╔══
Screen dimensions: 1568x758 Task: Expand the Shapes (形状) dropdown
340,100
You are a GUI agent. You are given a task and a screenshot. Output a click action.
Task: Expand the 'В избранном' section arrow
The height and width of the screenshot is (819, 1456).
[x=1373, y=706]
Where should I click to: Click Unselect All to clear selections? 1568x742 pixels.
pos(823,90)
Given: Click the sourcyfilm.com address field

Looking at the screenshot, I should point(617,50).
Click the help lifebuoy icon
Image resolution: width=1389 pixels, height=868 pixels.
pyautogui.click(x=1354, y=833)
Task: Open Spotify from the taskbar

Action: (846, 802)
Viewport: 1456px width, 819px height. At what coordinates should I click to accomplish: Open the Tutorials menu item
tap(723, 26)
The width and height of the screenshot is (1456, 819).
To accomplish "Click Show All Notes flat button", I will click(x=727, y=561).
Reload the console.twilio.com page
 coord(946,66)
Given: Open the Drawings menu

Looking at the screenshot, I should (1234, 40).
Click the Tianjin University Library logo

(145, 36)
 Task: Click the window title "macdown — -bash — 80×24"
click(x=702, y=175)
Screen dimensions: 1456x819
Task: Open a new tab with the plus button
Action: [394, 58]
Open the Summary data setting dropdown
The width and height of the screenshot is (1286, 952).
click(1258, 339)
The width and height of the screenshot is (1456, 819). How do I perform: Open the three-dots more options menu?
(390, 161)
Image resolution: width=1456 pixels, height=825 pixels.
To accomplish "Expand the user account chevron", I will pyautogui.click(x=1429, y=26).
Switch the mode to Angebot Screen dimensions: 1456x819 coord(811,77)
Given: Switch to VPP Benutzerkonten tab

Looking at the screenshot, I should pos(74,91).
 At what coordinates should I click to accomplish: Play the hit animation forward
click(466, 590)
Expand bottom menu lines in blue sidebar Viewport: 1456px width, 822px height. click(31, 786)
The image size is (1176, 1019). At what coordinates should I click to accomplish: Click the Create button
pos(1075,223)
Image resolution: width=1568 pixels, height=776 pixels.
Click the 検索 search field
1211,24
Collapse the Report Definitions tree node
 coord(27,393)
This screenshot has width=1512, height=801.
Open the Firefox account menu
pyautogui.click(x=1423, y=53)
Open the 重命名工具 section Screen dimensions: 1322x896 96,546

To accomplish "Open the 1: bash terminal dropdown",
╚══
= PROBLEM DETAILS =
Please report every line among the entries that includes "will".

= REPLY TO THE TASK =
To accomplish "Click Show All Notes flat button", I will click(x=727, y=561).
To accomplish "Expand the user account chevron", I will pyautogui.click(x=1429, y=26).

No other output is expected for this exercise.